Global oil markets are heading toward a long-awaited equilibrium, according to updated supply and demand data from the International Energy Agency.
The IEA said in its latest oil market report on Thursday that a rebalancing of supply and demand was starting to become evident from the supply and demand data that showed global oil supply was starting to look more measured.
Demand was resilient and a surplus of oil could start to shrink later this year, it added, CNBC reported.
"Global oil supplies rose 250,000 barrels a day in April to 96.2 million bpd, as higher OPEC output more than offset deepening non-OPEC declines," IEA said in its monthly report.
However, it noted that year-on-year, "world output grew by just 50,000 barrels a day in April versus gains of more than 3.5 million barrels a day a year ago" and noted that 2016 non-OPEC supply is forecast to drop by 800,000 barrels a day to 56.8 million bpd.
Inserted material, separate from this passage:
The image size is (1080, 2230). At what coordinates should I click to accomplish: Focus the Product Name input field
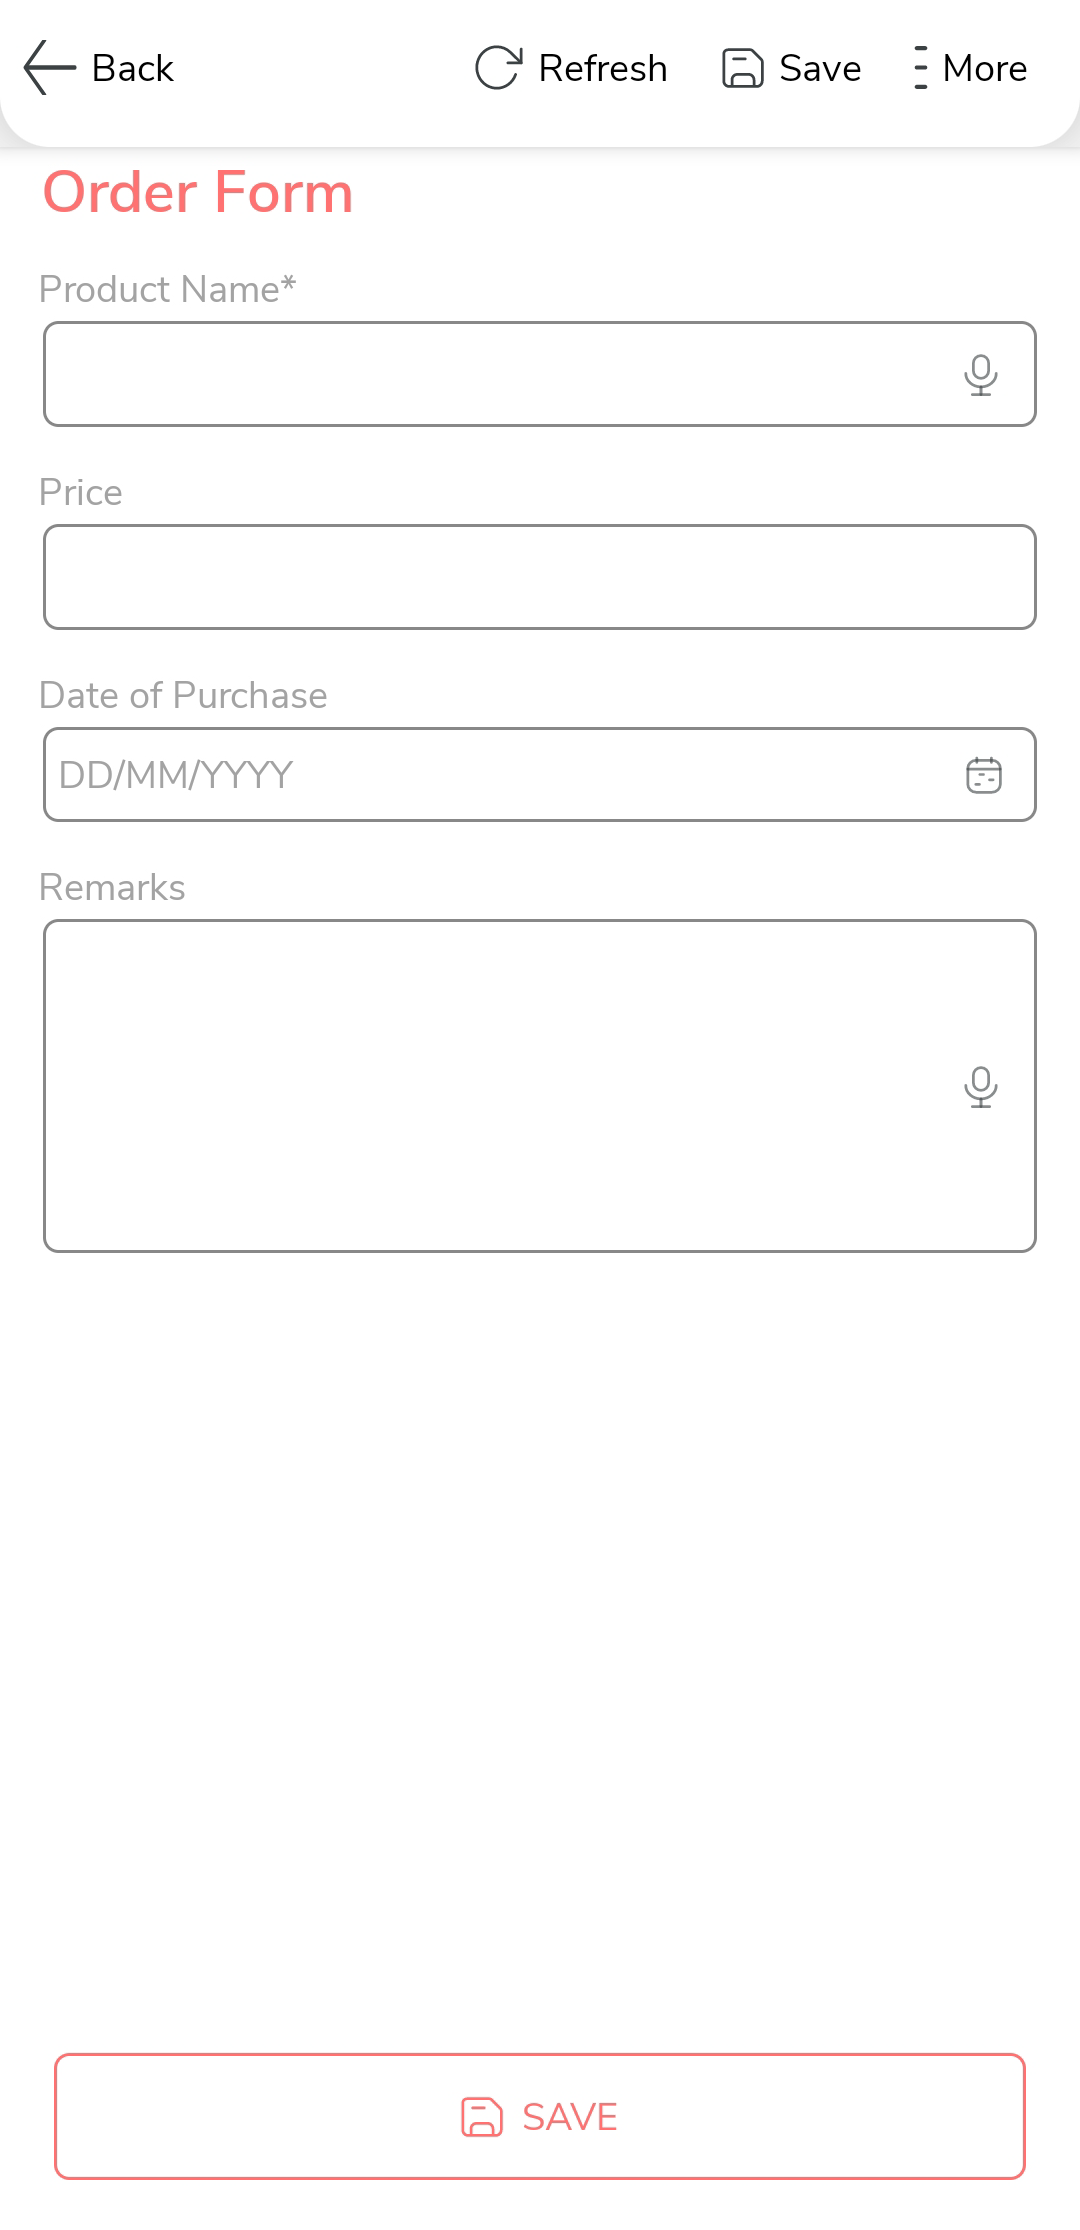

Despite the higher output from the 13-member group, IEA noted that falling non-OPEC supply and rising demand could cause oil stock growth to decline in the latter half of the year helping the supply and demand dynamic–and crucially, oil prices–to return to a more stable footing.
IEA noted that OPEC crude output rose once again in April and that while Saudi output was steady near 10.2 million bpd, Iranian supply rose to 3.56 million barrels, a level last hit in November 2011 before sanctions were tightened.
The agency noted that oil stocks in the OECD (Organization for Economic Cooperation and Development, which includes most European nations, Australia and the US) declined for the first time in a year in February, lending support to the view that "the global supply surplus of oil will shrink dramatically later this year".
In terms of demand, IEA left its outlook for global oil demand growth in 2016 at a "solid" 1.2 million bpd, unchanged from last month.
It said India was the "star performer" in terms of oil demand growth, having imported 400,000 barrels a day higher in the first quarter from the same period of last year.